(Records from a collection)
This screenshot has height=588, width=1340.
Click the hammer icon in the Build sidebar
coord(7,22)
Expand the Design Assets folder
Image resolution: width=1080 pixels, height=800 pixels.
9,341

» WHAT THIS TASK INVOLVES
From the first line to the last, copy the data exactly.

» YOUR SOLUTION
This screenshot has height=588, width=1340.
Click the hammer icon in the Build sidebar
coord(7,22)
Expand the Design Assets folder
Image resolution: width=1080 pixels, height=800 pixels.
9,341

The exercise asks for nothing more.